Source data Block Start

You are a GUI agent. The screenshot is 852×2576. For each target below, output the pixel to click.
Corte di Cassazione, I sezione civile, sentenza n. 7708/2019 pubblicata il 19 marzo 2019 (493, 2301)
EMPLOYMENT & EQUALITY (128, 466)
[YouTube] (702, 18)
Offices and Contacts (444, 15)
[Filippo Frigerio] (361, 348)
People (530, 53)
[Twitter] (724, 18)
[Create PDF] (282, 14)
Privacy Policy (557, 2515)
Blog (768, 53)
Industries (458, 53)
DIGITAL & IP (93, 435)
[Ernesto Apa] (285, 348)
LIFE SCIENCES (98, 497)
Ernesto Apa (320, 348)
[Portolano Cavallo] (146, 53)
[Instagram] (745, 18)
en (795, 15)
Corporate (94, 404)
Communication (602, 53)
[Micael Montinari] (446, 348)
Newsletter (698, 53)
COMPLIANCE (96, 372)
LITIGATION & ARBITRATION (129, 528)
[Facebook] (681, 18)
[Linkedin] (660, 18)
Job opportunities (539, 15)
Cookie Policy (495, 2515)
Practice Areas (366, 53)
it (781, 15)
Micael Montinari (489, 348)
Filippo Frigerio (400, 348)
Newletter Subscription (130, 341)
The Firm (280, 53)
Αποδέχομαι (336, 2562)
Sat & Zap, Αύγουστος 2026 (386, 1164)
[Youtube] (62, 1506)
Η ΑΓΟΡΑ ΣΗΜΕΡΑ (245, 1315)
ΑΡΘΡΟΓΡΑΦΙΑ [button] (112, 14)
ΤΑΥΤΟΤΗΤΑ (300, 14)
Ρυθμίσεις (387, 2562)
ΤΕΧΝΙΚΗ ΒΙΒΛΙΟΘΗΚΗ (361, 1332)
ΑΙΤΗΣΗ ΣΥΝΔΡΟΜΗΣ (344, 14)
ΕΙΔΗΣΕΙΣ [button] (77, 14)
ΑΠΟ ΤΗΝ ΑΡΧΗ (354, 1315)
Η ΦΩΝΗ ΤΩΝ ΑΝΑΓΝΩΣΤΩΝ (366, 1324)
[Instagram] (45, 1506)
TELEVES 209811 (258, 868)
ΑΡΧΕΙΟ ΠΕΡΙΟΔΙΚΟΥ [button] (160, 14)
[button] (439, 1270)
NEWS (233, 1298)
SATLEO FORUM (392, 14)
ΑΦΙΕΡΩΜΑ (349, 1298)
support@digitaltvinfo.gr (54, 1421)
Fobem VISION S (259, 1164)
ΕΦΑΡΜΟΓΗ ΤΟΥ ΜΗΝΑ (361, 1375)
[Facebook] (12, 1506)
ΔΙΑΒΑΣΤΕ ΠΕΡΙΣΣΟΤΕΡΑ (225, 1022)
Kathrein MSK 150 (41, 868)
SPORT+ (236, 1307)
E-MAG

Source data Block End

- Task to carry out: Transcribe the listing above in full, word for word.

- Solution to this problem:
You are a GUI agent. The screenshot is 852×2576. For each target below, output the pixel to click.
Corte di Cassazione, I sezione civile, sentenza n. 7708/2019 pubblicata il 19 marzo 2019 (493, 2301)
EMPLOYMENT & EQUALITY (128, 466)
[YouTube] (702, 18)
Offices and Contacts (444, 15)
[Filippo Frigerio] (361, 348)
People (530, 53)
[Twitter] (724, 18)
[Create PDF] (282, 14)
Privacy Policy (557, 2515)
Blog (768, 53)
Industries (458, 53)
DIGITAL & IP (93, 435)
[Ernesto Apa] (285, 348)
LIFE SCIENCES (98, 497)
Ernesto Apa (320, 348)
[Portolano Cavallo] (146, 53)
[Instagram] (745, 18)
en (795, 15)
Corporate (94, 404)
Communication (602, 53)
[Micael Montinari] (446, 348)
Newsletter (698, 53)
COMPLIANCE (96, 372)
LITIGATION & ARBITRATION (129, 528)
[Facebook] (681, 18)
[Linkedin] (660, 18)
Job opportunities (539, 15)
Cookie Policy (495, 2515)
Practice Areas (366, 53)
it (781, 15)
Micael Montinari (489, 348)
Filippo Frigerio (400, 348)
Newletter Subscription (130, 341)
The Firm (280, 53)
Αποδέχομαι (336, 2562)
Sat & Zap, Αύγουστος 2026 (386, 1164)
[Youtube] (62, 1506)
Η ΑΓΟΡΑ ΣΗΜΕΡΑ (245, 1315)
ΑΡΘΡΟΓΡΑΦΙΑ [button] (112, 14)
ΤΑΥΤΟΤΗΤΑ (300, 14)
Ρυθμίσεις (387, 2562)
ΤΕΧΝΙΚΗ ΒΙΒΛΙΟΘΗΚΗ (361, 1332)
ΑΙΤΗΣΗ ΣΥΝΔΡΟΜΗΣ (344, 14)
ΕΙΔΗΣΕΙΣ [button] (77, 14)
ΑΠΟ ΤΗΝ ΑΡΧΗ (354, 1315)
Η ΦΩΝΗ ΤΩΝ ΑΝΑΓΝΩΣΤΩΝ (366, 1324)
[Instagram] (45, 1506)
TELEVES 209811 (258, 868)
ΑΡΧΕΙΟ ΠΕΡΙΟΔΙΚΟΥ [button] (160, 14)
[button] (439, 1270)
NEWS (233, 1298)
SATLEO FORUM (392, 14)
ΑΦΙΕΡΩΜΑ (349, 1298)
support@digitaltvinfo.gr (54, 1421)
Fobem VISION S (259, 1164)
ΕΦΑΡΜΟΓΗ ΤΟΥ ΜΗΝΑ (361, 1375)
[Facebook] (12, 1506)
ΔΙΑΒΑΣΤΕ ΠΕΡΙΣΣΟΤΕΡΑ (225, 1022)
Kathrein MSK 150 (41, 868)
SPORT+ (236, 1307)
E-MAG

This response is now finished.